The Trillium Project Residency left me with a camera full of images and a head full of things to ponder (click here for a look at the sketchbook journal I did during the residency, and more about the project itself.) So far those have evolved into two paintings – not Plein Air, mind you, because logging trucks (aka flying dragons) and artists sitting in the gravel at the side of the road don’t mix well!
The first one was inspired by an abandoned rusty bike on Shot Pouch road, just west of the cabin. I suspect that the bike may have had a close encounter with something on bigger wheels, the rear tire is actually wrapped completely around the back part of the frame… but the handlebars are pointing out over the spring greenery of the meadow in such an optimistic attitude. Bittersweet.
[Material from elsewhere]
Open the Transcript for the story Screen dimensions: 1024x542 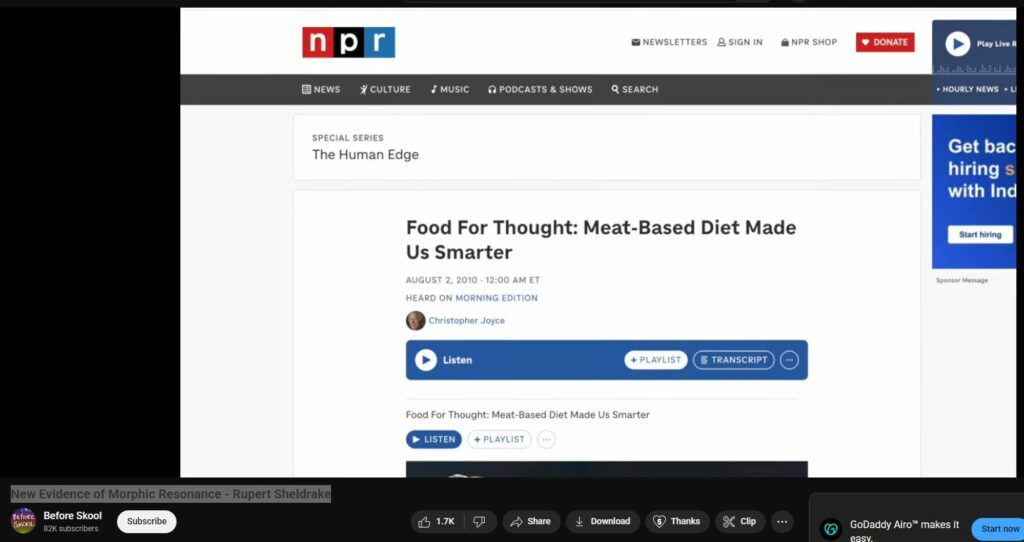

The second was painted from a photo I took just outside the community of Harlan, up the road a piece from Burnt Woods and Shot Pouch road. Harlan is one of those Oregon places that has been transformed several times, much like the little valley where one branch of my family settled. At first, men fought the trees to the ground with crosscut saws and whipsaws. Once those Monster Logs were gone, the forests were bruised from their passing, but still, there was forest. Technology changed – enter the chainsaw and the gasoline engine. In the boom years, logs flew by on roaring trucks, huge logs, maybe only three to a truck.
I remember the first time I saw a logging truck in Georgia in the 1980’s, with dozens of piddly, skinny logs roped to the truck. I smirked, “You call that a log? We have REAL logs in Oregon.” And then I flew back home, and saw the mountains from the air for the first time… Industrial logging techniques had morphed into clear cutting, and little was left but eroding scars. A fringe of trees was left standing at the sides of the highways and on the ridge tops, leaving us down in the valleys with our illusions of forest. The “real logs” were quickly becoming history, the forest had become “managed” timber lands.
That old clearcut above that little ranch in Harlan seemed so familiar, though I had never been there before. It was beginning to green up as the red alder and blackberry moved in. Life is returning. But my gut tells me that every clearcut diminishes the potential for recovering the diversity of life in a forest, and the legacy of that land will never be as rich as it could have been.